Star Trek: The Next Generation ends exactly as perfectly as The Shield. It is, of course, a thrilling essay-like adventure, driven by understanding why Q threw Picard at the anomaly that’s bouncing him around through time; as always, I was burning with intellectual curiosity as to what the solution could be and delighted with the final time-warping result. But it’s also a perfect love letter to the show and the characters we grew to love over seven seasons, which it achieves, of course, by weaving our love for them into the plot. Picard knows who they are and how they work and he has to roll with that to solve the puzzle o’ the week. To my shock, it also provided closure on my own emotional journey through the show; the things Q was asking of Picard felt directed right at me. Had I grown as a person since and because of watching this show?
The answer, of course, is yes.

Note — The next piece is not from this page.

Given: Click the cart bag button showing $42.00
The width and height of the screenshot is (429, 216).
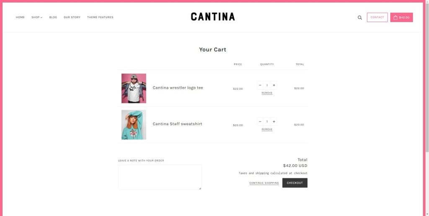Looking at the screenshot, I should point(401,18).
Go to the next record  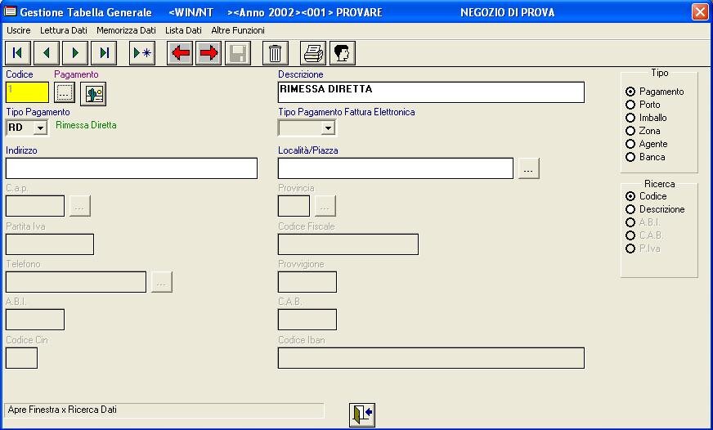(x=75, y=53)
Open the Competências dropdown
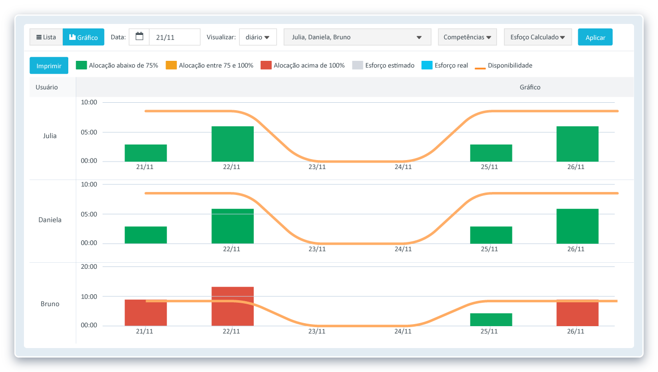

The show inspired me to reach back in my memories and find a spirit and drive I had forgotten about; to organise my thoughts more efficiently for what I want; to explore strange new ideas and new hobbies; to boldly go where a six year old would have happily gone before. I feel content and anxiety-free in a way that I haven’t felt in a lifetime. The hilarious thing is that after all that TNG backlash and counter-backlash as well as everything I’ve ever said on the subject, I find this show the best argument for optimism. Not in the sense that everything will always work out perfectly, because the show doesn’t believe in that anyway. Not in the sense that people are inherently good and will reveal that goodness, because the show always knew it was a fantasy in that sense; it knows people aren’t actually like this and it’s asking ‘what if they were?’.
Rather, in the sense that the process of being alive itself is an inherently pleasurable one. To be surprised by what we find, to systematically process these things, to flagrantly make things up and fling them out into the universe and be surprised again by what they cause. The show does not discriminate between what’s worth processing and what isn’t; its aims are as high as the organising of society and as low as figuring out how a joke works; its emotions are as joyful as understanding romantic love and as painful as understanding a loved one’s slide into dementia. Some things take a scene to understand, some take an episode, some were still not fully understood after seven seasons. It’s worth looking at the world and trying to figure out what works about it, even when – no, especially when it seems offensive at first glance.